I am building a battery-powered datalogger that will communicate using cellular signal, based on the ATSAMD21 microcontroller and the SIM5320 cellular modem. To save power, an outside timer periodically switches the microcontroller on/off (not shown) and the microcontroller should be able to switch power to the modem. When the microcontroller is off, the modem should also be off.

I implemented this as shown in the schematic below, using a microcontroller output to switch power to the modem through a P-MOSFET. This part works perfectly.

I also added a 100k pullup resistor to the gate, which I hoped would keep the P_MOSFET off when the microcontroller is off. This part does NOT work–when the microcontroller is off, the gate voltage drops to ~0.8V and power runs to the modem. I tried using different pullup resistors, but even at 100 ohm the gate voltage increases to ~3V and the P-MOSFET is still on.

Questions:

  1. It looks to me like 'something' is driving the gate voltage toward GND, but what is it? Where did I go wrong?

  2. If the gate voltage is above ~2V, the microcontroller actually powers on. Is it actually drawing power through an analog input/output pin?

  3. It may be simpler to use an N-MOSFET instead, but I am unsure as to how it would work with the SIM5320 IC being connected to a 'GND' that is a few mV above real ground due to the mosfet resistance. Could an N-MOSFET work here? What are better ways to design this circuit?

schematic

simulate this circuit – Schematic created using CircuitLab

Best Answer

a better idea for this, if you want to use a PMOS high side switch, would be to have the ATSAMD21 switch a low-side NPN switch, which then switches the PMOS for the SIM530. Example:

schematic

simulate this circuit – Schematic created using CircuitLab

R2 (arbitrarily chosen to be 50x R1) pulls Q1 to ground (off) if D1 is in high impedance state, which it may be if the uC is off. This means M1 gate is definitely pulled up to 4.2 V.

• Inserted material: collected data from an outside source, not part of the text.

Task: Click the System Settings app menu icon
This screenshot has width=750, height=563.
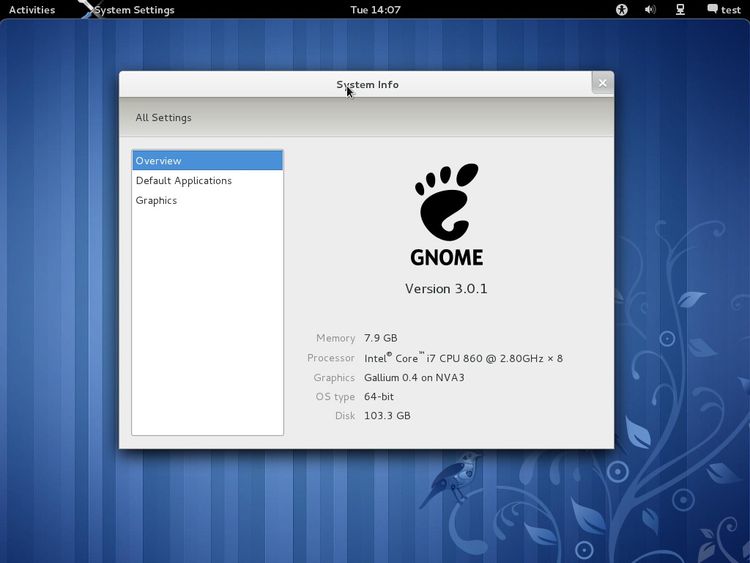Action: (x=90, y=10)
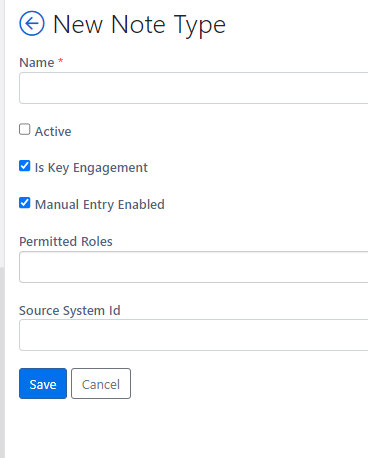Uncheck the Is Key Engagement checkbox
368x458 pixels.
(25, 166)
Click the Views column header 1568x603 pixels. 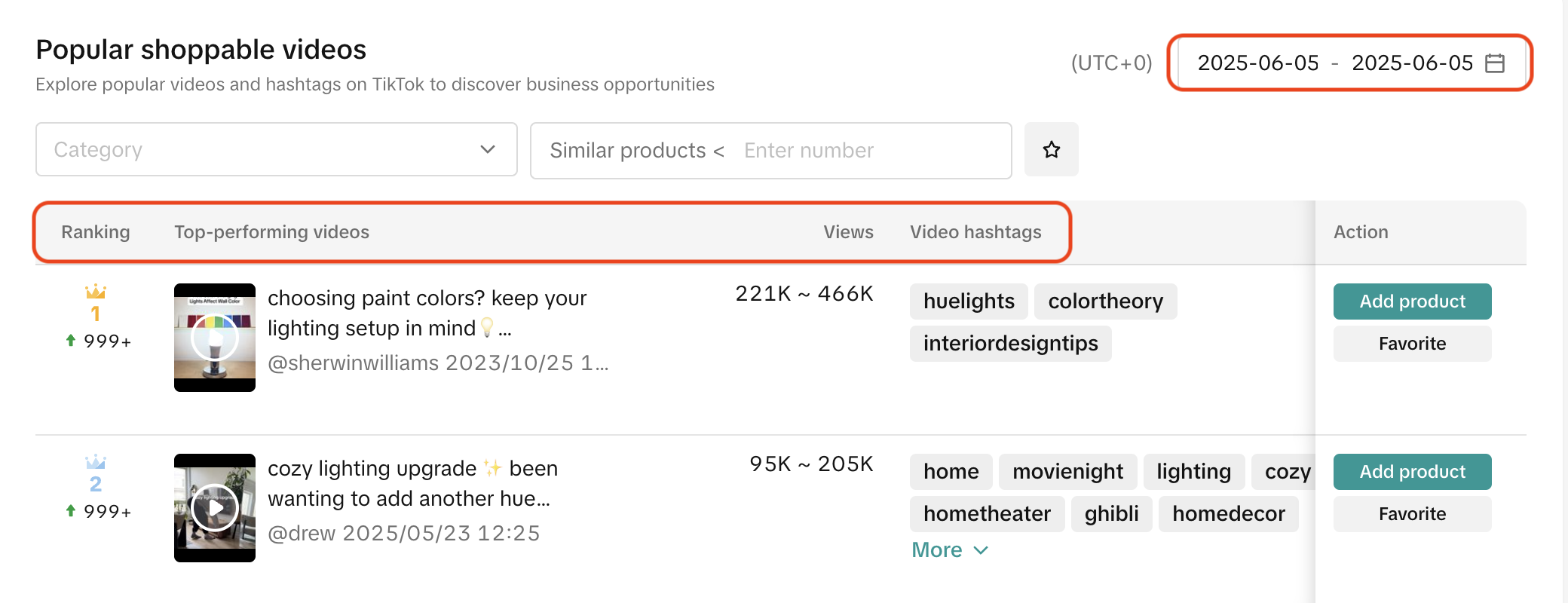click(x=848, y=232)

The issue with your design is we don't know exactly what is inside the microcontroller output when it is off, so we shouldn't rely on it. Also, considering even when DOUT is a "1" it is 3.3 V, which is lower than the 4.2 V driving the Modem, so M1 may be partially on. While it seems to be working for your case, it is not great practice... If the load were running off 5 or 12 V, the V(GS) of M1 could become an issue.